A chi avremmo lasciato il compito di svolgere il lavoro culturale» si chiede il personaggio protagonista del romanzo, dopo avere raccontato la vita impossibile sua e dei suoi coinquilini: tutti giovani di talento, animati da una grande passione per la fotografia, sfruttati e angariati dall’establishment culturale.
Il libro di Simona Guerra La vita è ancora agra, signor Bianciardi (edito da Progetti In-Contra, fotografie di Massimiliano Tursi, pp. 120, euro 18) è un pamphlet contro il mal costume dominante in Italia, in cui a decidere se realizzare o meno un evento culturale non sono le persone davvero competenti per farlo, ma burocrati, nel migliore dei casi, o politici che ricoprono un ruolo per il quale non sono affatto preparati.
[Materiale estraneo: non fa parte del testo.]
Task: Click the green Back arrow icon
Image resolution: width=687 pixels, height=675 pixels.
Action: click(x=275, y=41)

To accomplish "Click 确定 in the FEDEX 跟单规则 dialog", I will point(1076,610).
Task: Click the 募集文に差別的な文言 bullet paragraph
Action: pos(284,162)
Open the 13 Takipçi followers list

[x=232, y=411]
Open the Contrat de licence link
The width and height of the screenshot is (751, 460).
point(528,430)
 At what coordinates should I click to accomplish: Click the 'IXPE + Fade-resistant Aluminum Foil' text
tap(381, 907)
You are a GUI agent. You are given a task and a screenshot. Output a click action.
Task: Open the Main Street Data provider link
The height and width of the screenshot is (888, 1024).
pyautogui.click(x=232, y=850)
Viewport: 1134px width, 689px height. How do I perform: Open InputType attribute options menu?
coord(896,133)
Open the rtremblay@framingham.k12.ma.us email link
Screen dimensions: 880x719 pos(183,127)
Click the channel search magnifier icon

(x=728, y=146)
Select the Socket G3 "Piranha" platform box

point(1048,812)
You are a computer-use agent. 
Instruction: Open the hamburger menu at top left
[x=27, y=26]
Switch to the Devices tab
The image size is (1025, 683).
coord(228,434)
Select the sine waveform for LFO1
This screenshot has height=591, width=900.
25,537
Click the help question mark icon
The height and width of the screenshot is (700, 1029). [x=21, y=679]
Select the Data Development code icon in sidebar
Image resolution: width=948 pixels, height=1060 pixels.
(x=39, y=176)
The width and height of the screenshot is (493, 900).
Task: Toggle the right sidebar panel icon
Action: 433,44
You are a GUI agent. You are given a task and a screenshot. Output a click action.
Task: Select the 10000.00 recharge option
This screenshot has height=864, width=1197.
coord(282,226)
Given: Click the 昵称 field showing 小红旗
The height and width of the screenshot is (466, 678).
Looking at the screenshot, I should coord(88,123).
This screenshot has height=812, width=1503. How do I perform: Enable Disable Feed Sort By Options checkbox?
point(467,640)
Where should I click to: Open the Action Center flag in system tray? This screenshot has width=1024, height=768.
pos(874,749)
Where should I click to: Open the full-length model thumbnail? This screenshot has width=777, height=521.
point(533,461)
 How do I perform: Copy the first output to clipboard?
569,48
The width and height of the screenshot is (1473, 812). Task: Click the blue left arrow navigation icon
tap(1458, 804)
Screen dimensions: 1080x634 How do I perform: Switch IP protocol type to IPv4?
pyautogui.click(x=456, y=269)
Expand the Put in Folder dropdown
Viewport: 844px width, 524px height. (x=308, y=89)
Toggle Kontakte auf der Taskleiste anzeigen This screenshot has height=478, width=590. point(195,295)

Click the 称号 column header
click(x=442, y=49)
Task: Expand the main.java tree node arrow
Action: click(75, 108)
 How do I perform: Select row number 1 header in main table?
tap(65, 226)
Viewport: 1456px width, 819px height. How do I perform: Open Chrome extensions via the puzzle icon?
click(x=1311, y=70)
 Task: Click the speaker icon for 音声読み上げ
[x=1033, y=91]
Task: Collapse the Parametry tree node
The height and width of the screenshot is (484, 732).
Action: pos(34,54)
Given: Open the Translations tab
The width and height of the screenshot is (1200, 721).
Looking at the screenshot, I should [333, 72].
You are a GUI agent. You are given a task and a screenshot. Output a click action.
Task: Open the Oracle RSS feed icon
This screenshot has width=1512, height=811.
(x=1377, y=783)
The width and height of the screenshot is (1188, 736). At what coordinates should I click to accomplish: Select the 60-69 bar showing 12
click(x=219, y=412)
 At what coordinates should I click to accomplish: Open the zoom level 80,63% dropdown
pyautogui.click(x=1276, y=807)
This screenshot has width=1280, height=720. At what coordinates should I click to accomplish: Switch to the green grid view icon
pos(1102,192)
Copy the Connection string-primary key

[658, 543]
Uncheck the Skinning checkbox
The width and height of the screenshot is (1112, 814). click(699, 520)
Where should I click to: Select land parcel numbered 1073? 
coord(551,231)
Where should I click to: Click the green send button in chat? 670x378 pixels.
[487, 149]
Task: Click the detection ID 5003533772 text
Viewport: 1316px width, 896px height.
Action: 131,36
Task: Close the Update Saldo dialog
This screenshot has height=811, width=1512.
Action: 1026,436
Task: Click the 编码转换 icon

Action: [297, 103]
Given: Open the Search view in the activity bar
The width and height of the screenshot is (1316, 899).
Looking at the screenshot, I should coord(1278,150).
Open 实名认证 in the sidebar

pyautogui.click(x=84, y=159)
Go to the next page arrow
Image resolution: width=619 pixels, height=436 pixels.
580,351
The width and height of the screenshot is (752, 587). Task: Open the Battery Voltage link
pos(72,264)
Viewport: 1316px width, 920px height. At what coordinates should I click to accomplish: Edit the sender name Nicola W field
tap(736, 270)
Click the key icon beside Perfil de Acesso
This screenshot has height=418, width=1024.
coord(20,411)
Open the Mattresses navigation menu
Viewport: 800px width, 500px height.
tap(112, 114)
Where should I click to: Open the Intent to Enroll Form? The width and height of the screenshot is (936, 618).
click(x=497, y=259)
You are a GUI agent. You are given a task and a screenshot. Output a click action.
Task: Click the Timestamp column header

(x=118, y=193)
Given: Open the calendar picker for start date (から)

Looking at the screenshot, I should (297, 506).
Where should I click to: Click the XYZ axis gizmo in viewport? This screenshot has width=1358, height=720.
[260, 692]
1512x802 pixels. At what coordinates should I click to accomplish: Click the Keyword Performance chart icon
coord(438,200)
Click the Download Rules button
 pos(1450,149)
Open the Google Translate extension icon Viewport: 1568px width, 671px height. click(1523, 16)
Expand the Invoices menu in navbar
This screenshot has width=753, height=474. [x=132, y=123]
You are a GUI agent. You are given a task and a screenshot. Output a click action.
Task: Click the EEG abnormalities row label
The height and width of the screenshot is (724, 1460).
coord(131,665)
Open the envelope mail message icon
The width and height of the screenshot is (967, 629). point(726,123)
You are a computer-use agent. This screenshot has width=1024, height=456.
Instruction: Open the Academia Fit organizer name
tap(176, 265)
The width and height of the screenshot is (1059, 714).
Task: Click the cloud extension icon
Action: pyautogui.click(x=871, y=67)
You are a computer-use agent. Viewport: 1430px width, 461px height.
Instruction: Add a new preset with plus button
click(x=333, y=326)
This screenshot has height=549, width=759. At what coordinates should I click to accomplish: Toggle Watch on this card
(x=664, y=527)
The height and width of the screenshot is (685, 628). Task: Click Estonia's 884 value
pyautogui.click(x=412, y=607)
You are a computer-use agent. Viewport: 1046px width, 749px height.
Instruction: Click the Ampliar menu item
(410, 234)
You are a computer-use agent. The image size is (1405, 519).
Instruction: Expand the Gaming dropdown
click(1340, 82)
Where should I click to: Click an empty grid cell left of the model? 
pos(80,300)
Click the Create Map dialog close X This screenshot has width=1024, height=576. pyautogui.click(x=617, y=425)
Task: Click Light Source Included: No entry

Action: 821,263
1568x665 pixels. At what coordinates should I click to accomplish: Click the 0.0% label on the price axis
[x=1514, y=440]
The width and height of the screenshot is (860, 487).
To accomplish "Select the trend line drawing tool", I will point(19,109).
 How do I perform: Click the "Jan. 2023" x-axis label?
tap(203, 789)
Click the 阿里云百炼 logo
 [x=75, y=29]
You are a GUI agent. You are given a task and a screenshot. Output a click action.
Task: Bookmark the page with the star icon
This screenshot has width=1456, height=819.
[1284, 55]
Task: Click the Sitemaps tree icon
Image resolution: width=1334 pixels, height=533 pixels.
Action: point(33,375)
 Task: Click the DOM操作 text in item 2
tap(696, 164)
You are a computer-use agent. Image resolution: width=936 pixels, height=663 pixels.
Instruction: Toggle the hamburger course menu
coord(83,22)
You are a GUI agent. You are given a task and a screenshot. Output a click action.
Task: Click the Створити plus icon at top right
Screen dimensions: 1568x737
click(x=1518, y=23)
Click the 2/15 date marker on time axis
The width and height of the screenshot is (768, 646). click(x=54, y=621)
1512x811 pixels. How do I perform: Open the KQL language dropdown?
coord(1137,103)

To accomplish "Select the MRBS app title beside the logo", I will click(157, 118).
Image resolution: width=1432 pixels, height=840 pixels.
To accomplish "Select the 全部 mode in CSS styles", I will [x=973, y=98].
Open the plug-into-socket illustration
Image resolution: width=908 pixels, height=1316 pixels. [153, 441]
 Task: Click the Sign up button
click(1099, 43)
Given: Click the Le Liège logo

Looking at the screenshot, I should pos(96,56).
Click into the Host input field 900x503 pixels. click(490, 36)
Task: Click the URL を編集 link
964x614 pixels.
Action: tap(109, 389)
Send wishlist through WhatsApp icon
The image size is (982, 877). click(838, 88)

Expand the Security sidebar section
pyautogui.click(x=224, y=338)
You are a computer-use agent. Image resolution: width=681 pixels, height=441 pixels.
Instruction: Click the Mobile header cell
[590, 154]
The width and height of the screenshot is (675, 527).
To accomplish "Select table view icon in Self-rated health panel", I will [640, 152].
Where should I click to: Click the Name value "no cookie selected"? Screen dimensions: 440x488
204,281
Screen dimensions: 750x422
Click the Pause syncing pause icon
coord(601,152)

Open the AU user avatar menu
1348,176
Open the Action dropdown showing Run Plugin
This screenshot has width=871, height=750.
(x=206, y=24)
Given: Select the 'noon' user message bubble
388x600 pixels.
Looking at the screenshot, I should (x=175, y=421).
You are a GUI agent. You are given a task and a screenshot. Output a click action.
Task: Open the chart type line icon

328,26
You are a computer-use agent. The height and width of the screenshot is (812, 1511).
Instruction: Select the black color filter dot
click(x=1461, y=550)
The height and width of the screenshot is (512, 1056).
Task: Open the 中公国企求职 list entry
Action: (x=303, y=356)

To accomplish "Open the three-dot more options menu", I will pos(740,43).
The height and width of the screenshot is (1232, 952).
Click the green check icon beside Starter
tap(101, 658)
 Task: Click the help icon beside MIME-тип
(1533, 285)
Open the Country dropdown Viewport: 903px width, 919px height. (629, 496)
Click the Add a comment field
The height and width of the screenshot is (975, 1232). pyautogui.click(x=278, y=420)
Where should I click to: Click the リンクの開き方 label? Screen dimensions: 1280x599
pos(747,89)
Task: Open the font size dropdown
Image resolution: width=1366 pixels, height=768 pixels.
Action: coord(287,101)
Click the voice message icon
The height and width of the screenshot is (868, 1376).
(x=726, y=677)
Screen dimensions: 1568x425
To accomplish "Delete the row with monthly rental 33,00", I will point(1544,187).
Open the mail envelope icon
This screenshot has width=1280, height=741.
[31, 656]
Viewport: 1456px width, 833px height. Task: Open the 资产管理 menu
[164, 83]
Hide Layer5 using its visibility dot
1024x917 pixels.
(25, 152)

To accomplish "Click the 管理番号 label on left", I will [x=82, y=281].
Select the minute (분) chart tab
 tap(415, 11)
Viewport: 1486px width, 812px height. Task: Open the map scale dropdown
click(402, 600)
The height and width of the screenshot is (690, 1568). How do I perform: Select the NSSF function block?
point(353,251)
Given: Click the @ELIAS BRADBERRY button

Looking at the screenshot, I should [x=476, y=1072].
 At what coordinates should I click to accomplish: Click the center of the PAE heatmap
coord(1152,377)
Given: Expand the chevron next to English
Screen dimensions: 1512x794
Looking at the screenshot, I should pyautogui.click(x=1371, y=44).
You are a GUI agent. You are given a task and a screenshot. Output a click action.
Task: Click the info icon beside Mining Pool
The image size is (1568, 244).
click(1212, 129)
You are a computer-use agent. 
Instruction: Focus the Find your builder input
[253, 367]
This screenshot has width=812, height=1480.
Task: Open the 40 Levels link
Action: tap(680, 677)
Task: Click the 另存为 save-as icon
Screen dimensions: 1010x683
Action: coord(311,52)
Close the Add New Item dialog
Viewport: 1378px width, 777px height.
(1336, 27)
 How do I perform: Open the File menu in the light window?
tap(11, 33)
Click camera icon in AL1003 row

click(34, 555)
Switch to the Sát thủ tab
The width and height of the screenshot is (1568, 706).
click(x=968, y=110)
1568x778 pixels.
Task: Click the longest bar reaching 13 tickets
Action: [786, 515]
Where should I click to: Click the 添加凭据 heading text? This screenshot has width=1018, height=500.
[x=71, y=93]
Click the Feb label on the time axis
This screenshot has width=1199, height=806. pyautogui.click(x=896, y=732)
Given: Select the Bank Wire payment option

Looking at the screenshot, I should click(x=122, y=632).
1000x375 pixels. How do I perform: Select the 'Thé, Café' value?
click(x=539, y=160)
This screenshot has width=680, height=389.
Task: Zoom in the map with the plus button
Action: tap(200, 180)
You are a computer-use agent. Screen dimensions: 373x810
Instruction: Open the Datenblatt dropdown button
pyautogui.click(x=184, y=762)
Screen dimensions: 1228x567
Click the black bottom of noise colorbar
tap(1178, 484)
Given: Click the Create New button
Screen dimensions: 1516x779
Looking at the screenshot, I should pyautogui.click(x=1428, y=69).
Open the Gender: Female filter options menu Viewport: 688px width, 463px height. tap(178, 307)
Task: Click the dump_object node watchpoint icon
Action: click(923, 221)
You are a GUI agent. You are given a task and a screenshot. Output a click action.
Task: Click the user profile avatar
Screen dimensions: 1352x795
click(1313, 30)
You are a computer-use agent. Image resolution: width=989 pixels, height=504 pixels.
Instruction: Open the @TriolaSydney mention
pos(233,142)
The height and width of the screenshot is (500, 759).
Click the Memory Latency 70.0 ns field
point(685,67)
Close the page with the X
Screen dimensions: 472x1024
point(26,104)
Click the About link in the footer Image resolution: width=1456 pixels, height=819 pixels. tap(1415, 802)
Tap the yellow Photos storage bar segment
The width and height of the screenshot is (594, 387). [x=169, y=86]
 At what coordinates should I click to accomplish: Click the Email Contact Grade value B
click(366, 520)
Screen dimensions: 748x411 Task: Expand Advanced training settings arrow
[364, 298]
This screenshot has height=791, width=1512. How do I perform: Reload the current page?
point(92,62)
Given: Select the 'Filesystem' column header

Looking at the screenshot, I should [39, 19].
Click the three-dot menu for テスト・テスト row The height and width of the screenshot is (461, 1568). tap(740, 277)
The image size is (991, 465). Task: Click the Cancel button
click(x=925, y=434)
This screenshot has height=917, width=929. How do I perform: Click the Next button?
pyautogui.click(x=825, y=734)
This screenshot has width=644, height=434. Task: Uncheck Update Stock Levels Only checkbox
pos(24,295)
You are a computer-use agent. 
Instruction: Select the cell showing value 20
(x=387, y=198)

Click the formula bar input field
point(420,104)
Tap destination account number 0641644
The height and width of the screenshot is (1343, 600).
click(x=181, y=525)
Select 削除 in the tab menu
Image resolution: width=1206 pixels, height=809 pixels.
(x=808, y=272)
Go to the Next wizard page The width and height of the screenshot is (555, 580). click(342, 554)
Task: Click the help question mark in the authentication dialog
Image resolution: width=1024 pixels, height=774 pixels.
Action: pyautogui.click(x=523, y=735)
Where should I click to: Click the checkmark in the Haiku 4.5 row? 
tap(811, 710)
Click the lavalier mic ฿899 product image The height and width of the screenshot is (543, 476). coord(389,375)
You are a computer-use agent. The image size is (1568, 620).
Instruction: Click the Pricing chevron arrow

A pagarne le spese sono coloro che credono in ciò che fanno, che amano il lavoro artistico, che vi dedicano l’esistenza.

In questo testo, il settore culturale in questione è la fotografia e il racconto ruota attorno a gallerie d’arte e mostre fotografiche. Più che altro si svolge a partire dalla rabbia del personaggio protagonista a cui è stata rubata un’idea: «Il furto di idee è un reato? Sì, se si riesce a dimostrarlo». All’interno di dinamiche di potere ingiuste il protagonista non può dimostrare l’evidenza del torto subito, che come spesso accade rimane la sua unica compagnia nella solitudine più assoluta in cui si ritrova, da vittima di un’ingiustizia. Allora, come il personaggio del romanzo di Luciano Bianciardi, La vita è agra, immagina una vendetta.

Come scrive l’autrice nella nota finale, la storia narra il tentativo di tenere viva la eco di quella denuncia, di tendere la mano a quel 1962, anno della pubblicazione del romanzo di Bianciardi, per ribadire che da allora in Italia non è cambiato nulla. Per dirlo, l’autrice ha scelto di creare dei personaggi come un mazzo di tarocchi, in cui ognuno è un simbolo: la stagista a cui non viene rinnovato il contratto, il suo fidanzato straniero che ama l’Italia per quanto è bella, ma non può comprenderne il fallimento profondo, un padre separato che ha grosse difficoltà a vedere la figlia e a pagare gli alimenti. C’è anche una sorta di maestro gentile, Italo, che crede nel coraggio della lotta quotidiana contro la bruttezza e il malcostume.

Il risultato è catartico in modo inaspettato: a fare giustizia ci penserà la natura, senza che nulla nel testo avrebbe potuto farlo presagire. In questa sorpresa si resta interdetti, forse perché il tema del romanzo è materia troppo viva e il lavoro culturale, titolo di un altro testo di Bianciardi, è in condizioni talmente drammatiche che nessun escamotage narrativo può restituire il senso che manca, la bellezza sprecata.